• **Data rows**
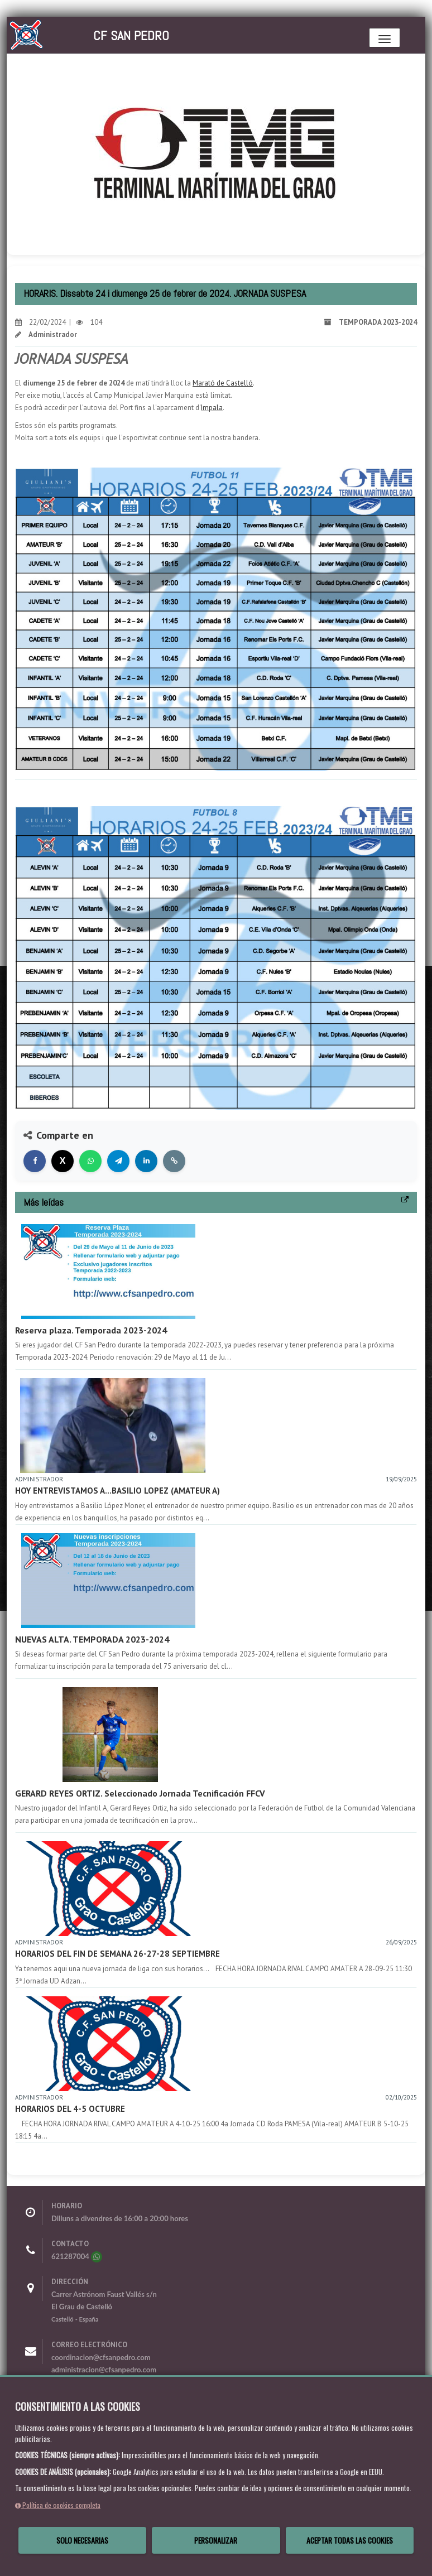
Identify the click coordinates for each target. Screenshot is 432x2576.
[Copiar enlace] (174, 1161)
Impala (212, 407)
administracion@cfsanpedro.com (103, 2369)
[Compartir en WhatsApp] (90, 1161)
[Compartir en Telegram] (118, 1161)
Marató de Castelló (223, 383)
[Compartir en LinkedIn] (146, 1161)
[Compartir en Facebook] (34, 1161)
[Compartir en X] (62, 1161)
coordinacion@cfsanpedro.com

• **What this task involves**
In the part that opens with the line containing "[Compartir en LinkedIn] (146, 1161)" and closes with the end of the entries, change "Compartir" to "Share", and give only those lines with nothing else altered.

• **Written answer**
[Share en LinkedIn] (146, 1161)
[Share en Facebook] (34, 1161)
[Share en X] (62, 1161)
coordinacion@cfsanpedro.com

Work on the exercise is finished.